Lognormal model with only summary statistics



I’m trying to fit a lognormal model (code below). This works just fine if I have a vector y. E.g. in R,

y <- exp(rnorm(1000))
stan.data <- list(y = y, n = length(y), alpha = 1, beta = 1)
stan.fit <- sampling(stanmodels::lognormal, data = stan.data)

where stanmodels::lognormal is defined as:

data {
  real<lower=0> alpha;
  real<lower=0> beta;
  int<lower=0> n;
  real<lower=0> y[n];

parameters {
  real mu;
  real<lower=0> sigmasq;

transformed parameters  {
  real<lower=0> sigma;
  sigma = sqrt(sigmasq);

model {
  sigmasq ~ inv_gamma(alpha, beta);
  mu ~ normal(0, 1000);
  y ~ lognormal(mu, sigma);

However, in my actual problem, I don’t have y. Instead I have mean(y), sd(y), and length(y). Is it possible to still use Stan to achieve the same fit as if I had y? I’m a novice to Stan, and I’ve looked through many examples and the official documentation, but can’t seem to find anything that mentions this problem.

Thanks in advance!



It is basically a missing data problem with constraints given by the sample mean and the sample standard deviation.

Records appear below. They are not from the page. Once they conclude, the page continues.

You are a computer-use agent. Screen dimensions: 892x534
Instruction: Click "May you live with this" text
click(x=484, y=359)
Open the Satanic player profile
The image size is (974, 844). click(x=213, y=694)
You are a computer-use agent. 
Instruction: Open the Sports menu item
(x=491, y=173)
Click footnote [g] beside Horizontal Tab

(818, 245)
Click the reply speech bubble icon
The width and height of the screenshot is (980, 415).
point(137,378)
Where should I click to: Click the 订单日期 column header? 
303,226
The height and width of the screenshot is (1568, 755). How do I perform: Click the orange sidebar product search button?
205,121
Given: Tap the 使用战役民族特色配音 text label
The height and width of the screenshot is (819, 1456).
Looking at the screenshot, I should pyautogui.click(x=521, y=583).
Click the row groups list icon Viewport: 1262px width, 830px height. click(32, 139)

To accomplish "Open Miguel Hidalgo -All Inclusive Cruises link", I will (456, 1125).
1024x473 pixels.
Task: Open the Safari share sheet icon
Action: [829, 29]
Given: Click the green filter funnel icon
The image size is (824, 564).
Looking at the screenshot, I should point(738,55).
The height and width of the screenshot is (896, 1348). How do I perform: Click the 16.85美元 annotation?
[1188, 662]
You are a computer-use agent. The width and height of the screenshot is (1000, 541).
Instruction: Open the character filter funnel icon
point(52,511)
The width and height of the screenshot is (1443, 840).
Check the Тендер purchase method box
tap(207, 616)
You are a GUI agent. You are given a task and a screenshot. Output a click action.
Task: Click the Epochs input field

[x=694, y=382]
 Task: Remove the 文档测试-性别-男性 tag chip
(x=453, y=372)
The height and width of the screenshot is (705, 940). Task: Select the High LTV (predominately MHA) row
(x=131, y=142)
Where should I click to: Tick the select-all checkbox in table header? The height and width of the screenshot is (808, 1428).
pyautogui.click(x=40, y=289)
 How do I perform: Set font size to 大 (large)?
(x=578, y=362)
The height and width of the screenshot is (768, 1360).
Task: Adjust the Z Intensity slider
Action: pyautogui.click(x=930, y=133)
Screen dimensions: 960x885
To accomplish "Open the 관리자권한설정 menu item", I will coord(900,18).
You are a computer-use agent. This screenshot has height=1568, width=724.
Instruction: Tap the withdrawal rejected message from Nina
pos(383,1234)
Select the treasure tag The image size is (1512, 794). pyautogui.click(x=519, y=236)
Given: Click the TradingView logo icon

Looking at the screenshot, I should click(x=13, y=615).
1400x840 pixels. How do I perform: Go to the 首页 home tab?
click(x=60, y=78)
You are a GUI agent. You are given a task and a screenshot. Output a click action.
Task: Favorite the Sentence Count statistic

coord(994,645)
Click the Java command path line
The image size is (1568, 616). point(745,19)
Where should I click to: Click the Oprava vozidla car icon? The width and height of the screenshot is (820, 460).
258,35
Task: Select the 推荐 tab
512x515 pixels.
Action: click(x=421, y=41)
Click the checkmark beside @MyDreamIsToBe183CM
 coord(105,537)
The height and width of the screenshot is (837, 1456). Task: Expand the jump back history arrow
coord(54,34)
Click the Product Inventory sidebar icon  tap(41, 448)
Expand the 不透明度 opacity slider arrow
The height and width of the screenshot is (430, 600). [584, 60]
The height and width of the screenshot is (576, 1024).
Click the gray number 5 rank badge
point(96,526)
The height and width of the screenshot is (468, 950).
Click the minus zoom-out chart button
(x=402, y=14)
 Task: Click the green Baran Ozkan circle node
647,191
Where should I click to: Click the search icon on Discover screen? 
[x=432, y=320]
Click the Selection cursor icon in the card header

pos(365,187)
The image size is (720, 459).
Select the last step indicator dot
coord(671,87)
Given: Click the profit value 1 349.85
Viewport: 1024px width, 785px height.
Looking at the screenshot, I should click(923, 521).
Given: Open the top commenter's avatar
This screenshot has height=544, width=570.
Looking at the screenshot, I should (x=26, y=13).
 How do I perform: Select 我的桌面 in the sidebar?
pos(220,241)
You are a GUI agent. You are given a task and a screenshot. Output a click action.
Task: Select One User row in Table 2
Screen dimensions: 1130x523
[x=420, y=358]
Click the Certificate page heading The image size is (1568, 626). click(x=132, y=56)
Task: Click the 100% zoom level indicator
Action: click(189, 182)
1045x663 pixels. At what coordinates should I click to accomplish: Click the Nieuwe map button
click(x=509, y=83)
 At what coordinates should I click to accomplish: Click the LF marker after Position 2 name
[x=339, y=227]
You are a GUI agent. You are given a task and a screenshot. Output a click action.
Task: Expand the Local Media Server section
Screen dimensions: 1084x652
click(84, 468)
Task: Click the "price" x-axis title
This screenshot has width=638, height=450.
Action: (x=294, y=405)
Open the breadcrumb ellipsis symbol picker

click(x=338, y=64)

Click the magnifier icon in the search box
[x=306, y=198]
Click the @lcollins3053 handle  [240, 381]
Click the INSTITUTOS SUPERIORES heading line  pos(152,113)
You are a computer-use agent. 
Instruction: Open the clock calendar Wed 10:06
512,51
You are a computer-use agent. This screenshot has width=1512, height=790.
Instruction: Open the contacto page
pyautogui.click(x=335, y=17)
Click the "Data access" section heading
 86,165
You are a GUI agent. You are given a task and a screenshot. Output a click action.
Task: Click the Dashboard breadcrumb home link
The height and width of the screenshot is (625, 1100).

Thanks for the reply! Should I simulate the data using these constraints? Then use my Stan code on the simulated data? Or is there a way to modify the Stan code to do this for me?


I would declare the values in the parameters block to be a simplex of size n. Then use your sample mean and sample standard deviation to transform the simplex into something that can be described by a lognormal density. Make sure to adjust by the log of the absolute value of the determinant of the Jacobian of the transformation though.


If you can get the mean and sd of log y rather than of y, this would be easy. Otherwise, the non-linearity makes the constraint in the missing data problem tricky to code whether you try to impute log y or y from sd(y) and mean(y) and n, where y > 0.

Also, those wide priors are not helping matters.